**Your goal**
Rewrite the lines from the line with "Click the Sketch pencil tool icon" up to and including the line with "tap(22, 46)", requests and all. Scale every coordinate in the answers by 0.25, rounding to whole numbers with halves going up, and omit the pictures from your answer.
* Start Input *
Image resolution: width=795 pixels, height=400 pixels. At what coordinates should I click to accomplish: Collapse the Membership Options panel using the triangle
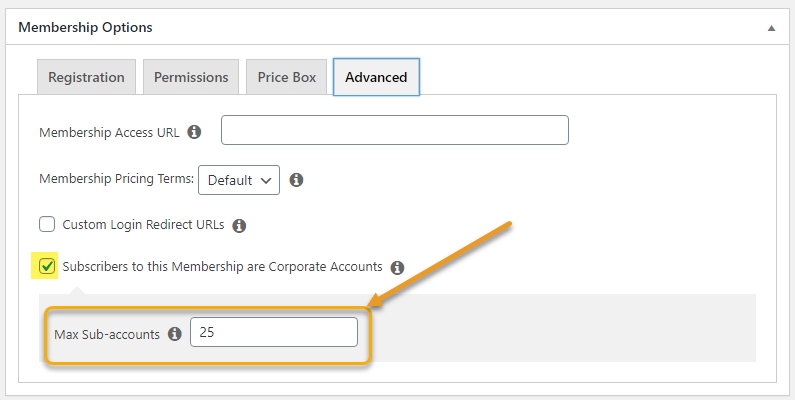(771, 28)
* End Input *
* Start Input *
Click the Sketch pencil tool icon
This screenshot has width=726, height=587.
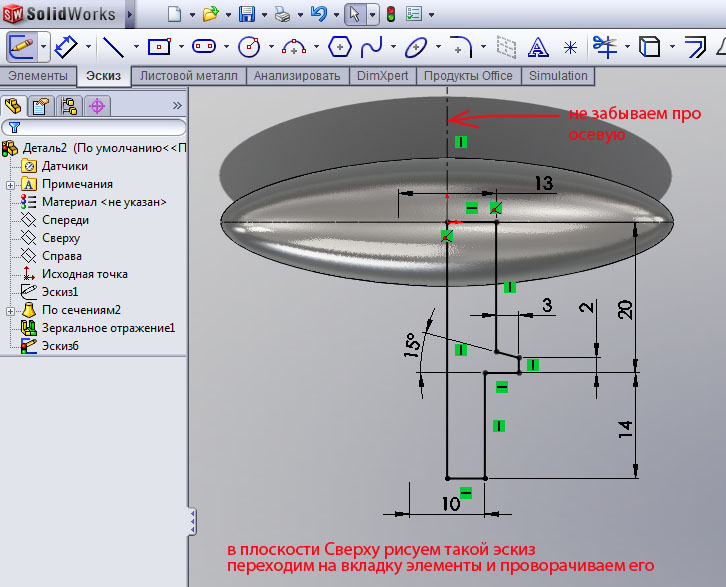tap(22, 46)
* End Input *
**Worked answer**
Click the Sketch pencil tool icon
This screenshot has width=726, height=587.
tap(6, 12)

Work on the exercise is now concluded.